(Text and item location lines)
————————
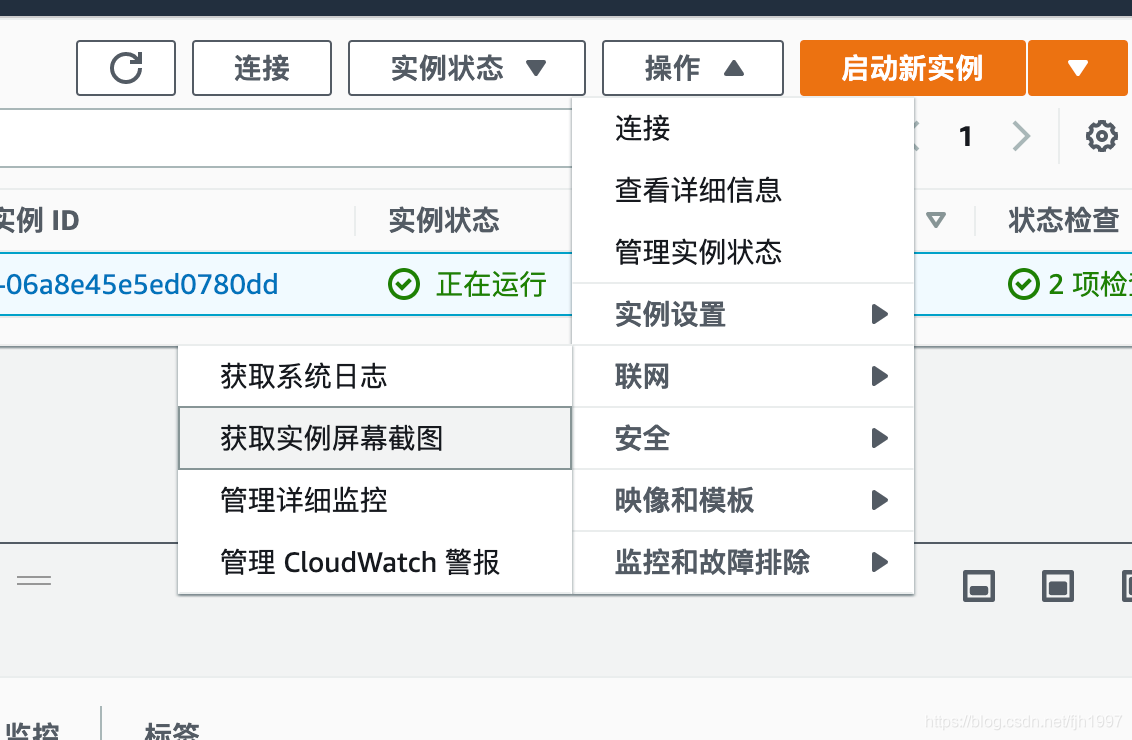
Task: Click 查看详细信息 in the actions menu
Action: tap(698, 190)
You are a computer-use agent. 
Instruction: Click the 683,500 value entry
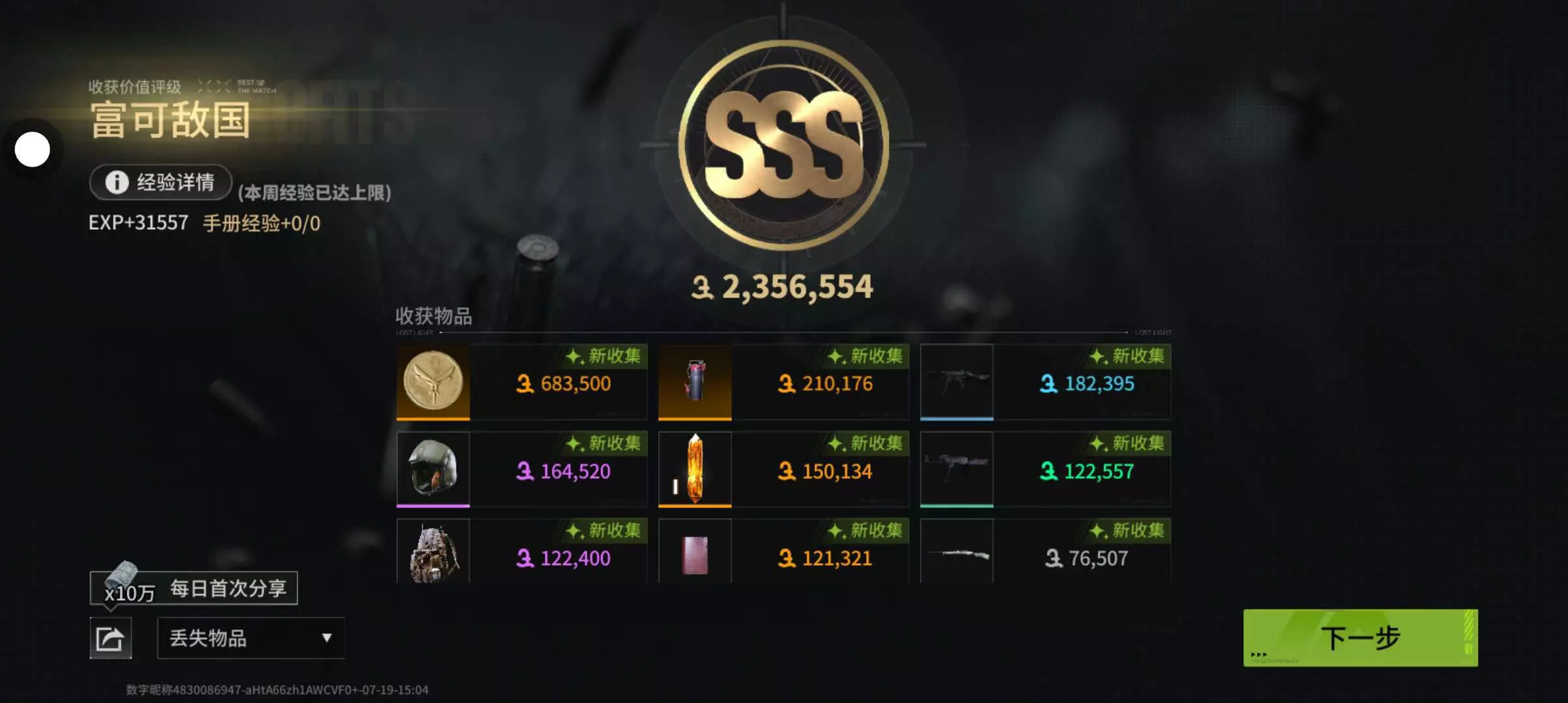(x=564, y=383)
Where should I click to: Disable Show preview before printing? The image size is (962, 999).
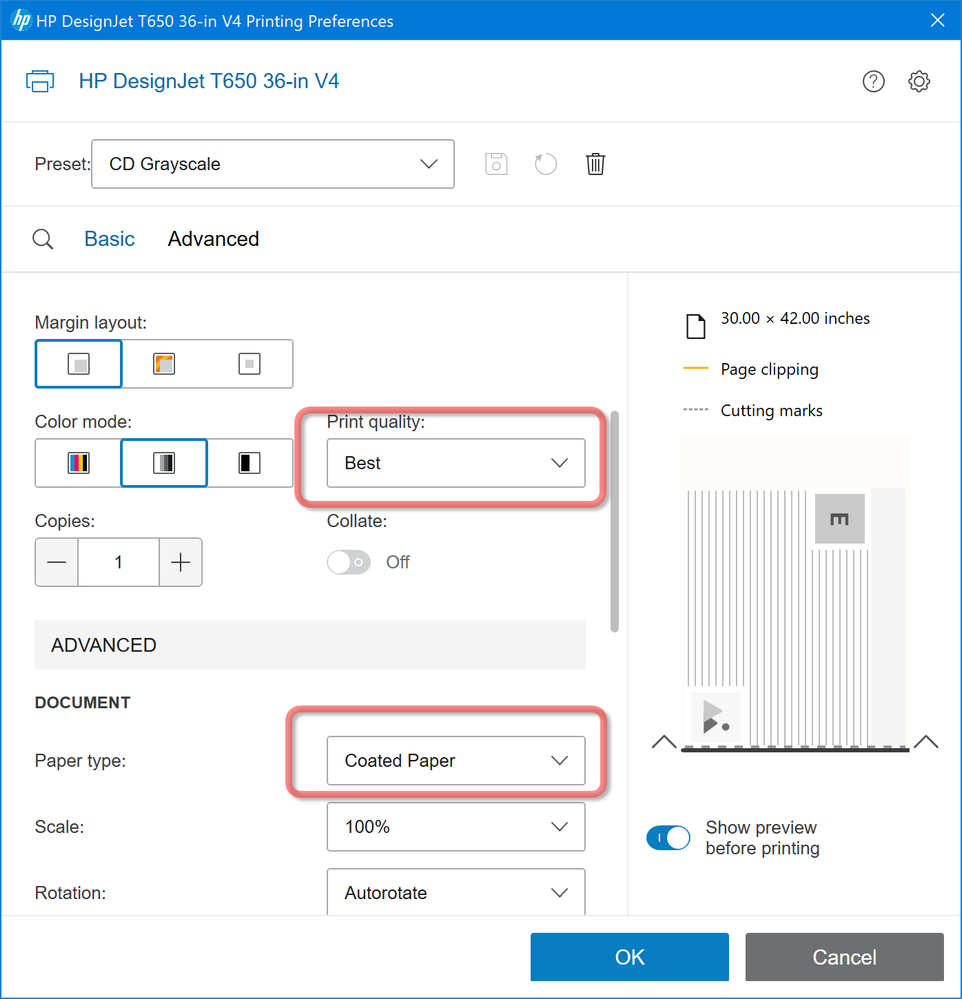click(x=668, y=838)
————————
*Exercise description*
Convert the lines from the one containing "Where should I" through the last line into a JSON list of strings, one string per line, with blank lines dropped. Omit the pictures.

*Answer*
[
  "Where should I click to: Disable Show preview before printing? The image size is (962, 999).",
  "click(x=668, y=838)"
]